C’est ce même état d’esprit qui a poussé la dualité européenne à faire la différence entre les réfugiés ukrainiens et ceux d’autres nationalités résidant en Ukraine. De nombreux rapports indiquent que la priorité a été donnée aux citoyens ukrainiens, tandis que les personnes d’autres nationalités continuaient de lutter pour franchir les frontières. « Cette dualité s’explique par un certain nombre de facteurs, comme la proximité géographique, historique et culturelle entre l’Ukraine et l’Union européenne », explique la chercheuse Asmaa El Shohari. Et d’ajouter que l’Ukraine est un pays européen qui partage les mêmes normes et expériences que les autres pays européens. Mais si les pays européens ouvrent leurs frontières face aux réfugiés ukrainiens, ce n’est pas uniquement pour des raisons humanitaires. « Les Ukrainiens constituent une main-d’oeuvre sollicitée en Europe étant donné qu’ils sont parmi les peuples les plus éduqués, selon les estimations de l’Unesco », estime la chercheuse Asmaa El Shohari.
Arme à double tranchant
En dépit de ces avantages, « la crise des réfugiés ukrainiens est une arme à double tranchant qui aura des conséquences futures pour l’ensemble de l’Europe », explique Asmaa El Shohari.

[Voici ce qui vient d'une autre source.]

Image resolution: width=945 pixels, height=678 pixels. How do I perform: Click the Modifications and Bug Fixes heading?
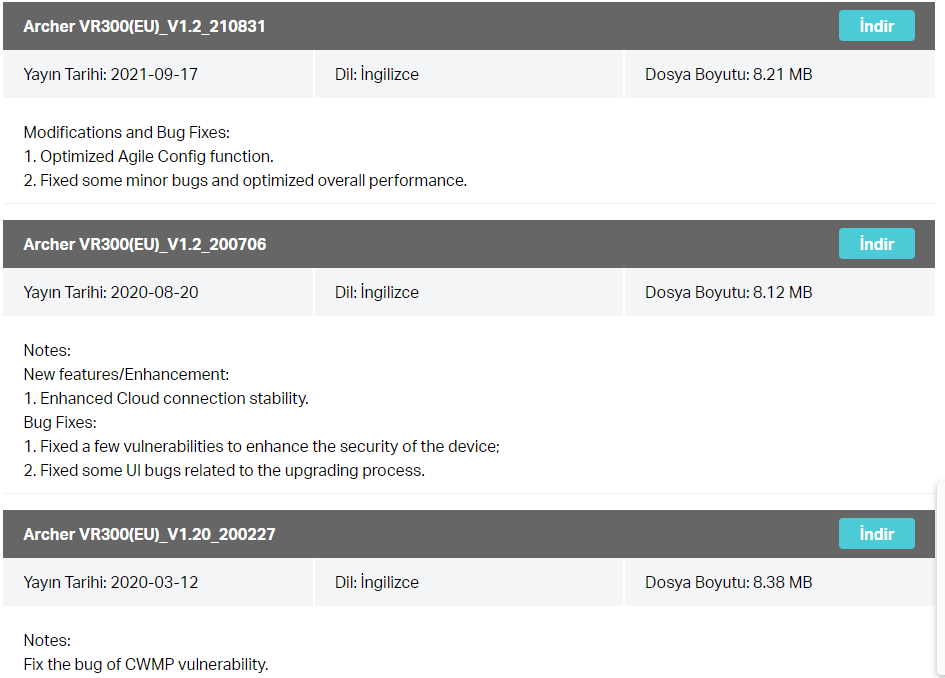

Il s’agit premièrement du défi économique, « l’afflux des réfugiés ukrainiens pèse lourdement sur les économies des pays d’accueil qui souffrent encore des répercussions du Covid-19 et d’un taux élevé de chômage », ajoute-t-elle. Tandis que sur le plan politique, il existe des craintes que la question des réfugiés ukrainiens ne soit exploitée par les partis d’extrême droite, comme cela a été le cas avec la crise migratoire de 2015. En outre, l’afflux des réfugiés ukrainiens dans les pays européens fait craindre au sein des sociétés européennes que les taux d’infection au coronavirus n’augmentent à nouveau, surtout que l’Ukraine a connu une nette augmentation des infections au cours du mois de février 2022. Les données montrent qu’environ 60 % des tests de coronavirus qui ont été récemment effectués en Ukraine étaient positifs, ce qui impose des charges supplémentaires aux systèmes de santé européens souffrant toujours des répercussions de la pandémie de Covid-19. Quant aux conséquences sécuritaires, « beaucoup d’observateurs craignent que des groupes criminels organisés dans le domaine du trafic de migrants n’exploitent la politique d’ouverture des frontières en dirigeant leurs agents vers le territoire ukrainien, puis vers les frontières orientales de l’Union européenne », conclut Asmaa El Shohari.